Brilha, enquanto vive não é uma exposição sobre teatro. Ainda assim, pode ser lida à luz da ideia de que tudo reside na relação entre quem age e quem observa, num espaço partilhado onde algo acontece – princípio muito bem trabalhado por Peter Brook.
A lógica do “como se”, própria do espaço da ficção, ajuda-nos a compreender o mundo e a agir nele. Ao desprender-se da verdade factual, o teatro — e a ficção em sentido mais amplo — encontra na invenção, na imaginação, na mentira ou na fantasia, múltiplas formas de revelação: maiores ou menores, exteriores e interiores.

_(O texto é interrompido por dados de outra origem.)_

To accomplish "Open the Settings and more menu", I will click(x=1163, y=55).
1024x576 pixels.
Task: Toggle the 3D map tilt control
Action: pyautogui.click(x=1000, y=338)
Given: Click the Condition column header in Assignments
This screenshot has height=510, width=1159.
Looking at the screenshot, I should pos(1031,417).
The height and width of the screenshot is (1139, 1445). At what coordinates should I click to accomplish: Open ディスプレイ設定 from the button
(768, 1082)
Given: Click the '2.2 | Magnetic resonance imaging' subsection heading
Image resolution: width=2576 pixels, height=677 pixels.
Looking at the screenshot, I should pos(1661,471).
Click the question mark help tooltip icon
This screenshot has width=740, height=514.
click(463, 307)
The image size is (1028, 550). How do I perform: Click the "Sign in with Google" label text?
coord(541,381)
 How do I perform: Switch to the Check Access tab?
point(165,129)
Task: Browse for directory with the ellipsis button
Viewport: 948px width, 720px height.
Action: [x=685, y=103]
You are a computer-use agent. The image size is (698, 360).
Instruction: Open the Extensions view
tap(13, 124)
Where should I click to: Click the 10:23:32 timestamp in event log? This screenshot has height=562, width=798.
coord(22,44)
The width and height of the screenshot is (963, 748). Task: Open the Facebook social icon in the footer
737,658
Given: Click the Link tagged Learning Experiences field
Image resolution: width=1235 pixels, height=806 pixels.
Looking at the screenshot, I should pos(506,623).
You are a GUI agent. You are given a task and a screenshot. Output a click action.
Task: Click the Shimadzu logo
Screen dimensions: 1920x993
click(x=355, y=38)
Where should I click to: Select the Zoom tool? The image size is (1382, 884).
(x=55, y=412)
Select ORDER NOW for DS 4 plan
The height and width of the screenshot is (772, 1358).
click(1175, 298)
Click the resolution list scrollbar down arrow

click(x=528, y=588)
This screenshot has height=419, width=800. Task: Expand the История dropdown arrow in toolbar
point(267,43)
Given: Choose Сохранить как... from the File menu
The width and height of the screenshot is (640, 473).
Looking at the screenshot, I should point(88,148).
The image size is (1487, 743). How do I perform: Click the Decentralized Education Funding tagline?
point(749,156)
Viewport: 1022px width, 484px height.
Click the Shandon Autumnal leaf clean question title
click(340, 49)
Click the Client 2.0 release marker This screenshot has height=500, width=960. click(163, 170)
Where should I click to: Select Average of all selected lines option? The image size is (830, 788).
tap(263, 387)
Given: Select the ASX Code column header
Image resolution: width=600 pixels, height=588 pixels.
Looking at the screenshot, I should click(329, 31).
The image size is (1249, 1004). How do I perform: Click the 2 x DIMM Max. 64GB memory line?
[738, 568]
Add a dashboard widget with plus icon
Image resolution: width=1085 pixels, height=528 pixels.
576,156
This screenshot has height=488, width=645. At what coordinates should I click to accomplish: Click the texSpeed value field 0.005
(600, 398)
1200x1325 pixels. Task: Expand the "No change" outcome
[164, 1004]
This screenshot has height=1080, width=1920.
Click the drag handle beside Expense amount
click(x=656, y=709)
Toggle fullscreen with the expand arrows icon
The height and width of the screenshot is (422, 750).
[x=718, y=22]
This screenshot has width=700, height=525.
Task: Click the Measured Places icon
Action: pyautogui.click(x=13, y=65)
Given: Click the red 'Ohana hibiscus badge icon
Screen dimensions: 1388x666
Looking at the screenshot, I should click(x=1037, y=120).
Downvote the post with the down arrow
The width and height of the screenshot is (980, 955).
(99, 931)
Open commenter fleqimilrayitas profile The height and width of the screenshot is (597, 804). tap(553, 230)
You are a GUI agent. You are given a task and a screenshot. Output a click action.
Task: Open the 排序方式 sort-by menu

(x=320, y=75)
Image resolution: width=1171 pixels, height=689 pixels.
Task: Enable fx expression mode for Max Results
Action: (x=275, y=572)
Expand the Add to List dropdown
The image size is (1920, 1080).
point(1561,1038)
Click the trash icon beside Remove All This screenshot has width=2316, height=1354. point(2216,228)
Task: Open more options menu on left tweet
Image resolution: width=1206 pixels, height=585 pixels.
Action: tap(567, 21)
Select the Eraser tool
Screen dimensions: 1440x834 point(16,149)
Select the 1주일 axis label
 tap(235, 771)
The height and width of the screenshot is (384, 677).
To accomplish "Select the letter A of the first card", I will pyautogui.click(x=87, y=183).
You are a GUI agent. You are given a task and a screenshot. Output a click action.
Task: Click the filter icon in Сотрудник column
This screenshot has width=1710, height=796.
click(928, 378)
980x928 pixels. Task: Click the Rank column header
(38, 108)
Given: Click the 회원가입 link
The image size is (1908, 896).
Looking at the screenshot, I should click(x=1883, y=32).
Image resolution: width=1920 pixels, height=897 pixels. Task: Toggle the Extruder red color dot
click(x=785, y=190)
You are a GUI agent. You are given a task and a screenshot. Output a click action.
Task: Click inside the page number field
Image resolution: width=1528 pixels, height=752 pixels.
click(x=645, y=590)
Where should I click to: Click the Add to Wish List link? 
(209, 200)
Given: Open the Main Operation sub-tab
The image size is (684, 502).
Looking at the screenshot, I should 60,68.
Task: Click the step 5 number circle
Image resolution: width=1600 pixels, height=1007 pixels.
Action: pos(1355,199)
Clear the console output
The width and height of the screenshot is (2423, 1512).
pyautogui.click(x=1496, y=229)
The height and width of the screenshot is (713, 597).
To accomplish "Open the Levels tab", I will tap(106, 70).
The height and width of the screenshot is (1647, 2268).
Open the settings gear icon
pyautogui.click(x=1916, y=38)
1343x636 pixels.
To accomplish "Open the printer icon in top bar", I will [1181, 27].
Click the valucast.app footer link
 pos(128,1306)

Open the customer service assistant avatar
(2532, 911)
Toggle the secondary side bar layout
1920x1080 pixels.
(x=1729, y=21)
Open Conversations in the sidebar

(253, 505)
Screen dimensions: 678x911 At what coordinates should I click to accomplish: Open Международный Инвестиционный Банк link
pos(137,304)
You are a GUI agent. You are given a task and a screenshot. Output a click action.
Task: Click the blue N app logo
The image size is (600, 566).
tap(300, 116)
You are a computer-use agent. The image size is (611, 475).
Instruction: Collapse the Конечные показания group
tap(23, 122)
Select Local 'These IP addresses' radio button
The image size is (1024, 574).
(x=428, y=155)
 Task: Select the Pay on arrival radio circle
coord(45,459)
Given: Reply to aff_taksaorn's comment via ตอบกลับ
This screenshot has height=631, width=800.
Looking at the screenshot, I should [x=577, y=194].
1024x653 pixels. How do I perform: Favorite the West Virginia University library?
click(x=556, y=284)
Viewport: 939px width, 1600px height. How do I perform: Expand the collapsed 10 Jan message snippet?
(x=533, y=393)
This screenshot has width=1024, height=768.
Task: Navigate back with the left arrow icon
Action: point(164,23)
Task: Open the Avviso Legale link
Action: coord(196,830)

Na galeria da Brotéria, o espaço é habitado por uma voz que desenha princípios imaginários, acompanhada por estruturas provisórias, ruínas de cenários e vestígios dos seus protagonistas. Em diferentes escalas, ensaia-se a origem de uma possível dramaturgia — uma dramaturgia instável, em construção, que parece pertencer a todo o lado e a lado nenhum. João Timóteo e Xavier Ovídio exploram a atmosfera da narração e das cenografias impossíveis, convocando o visitante para um lugar entre a escuta, a imaginação e a presença.
Peter Brook (1925–2022), encenador de teatro e cinema, revolucionou o pensamento teatral ao propor uma passagem da ideia de «espetáculo» para uma simplicidade radical da encenação, colocando o foco no potencial da performance artística — concretamente na relação entre ator e público — e reconhecendo a força interior da experiência humana na exploração dos seus temas cruciais.
A própria palavra teatro deriva do grego theaomai (θεάομαι): olhar com atenção, perceber, contemplar. Não se trata apenas de ver, no sentido comum, mas de viver uma experiência intensa, envolvente e inquiridora, que procura descobrir significados mais profundos — um ver que envolve a inteligência, a sensibilidade e a imaginação.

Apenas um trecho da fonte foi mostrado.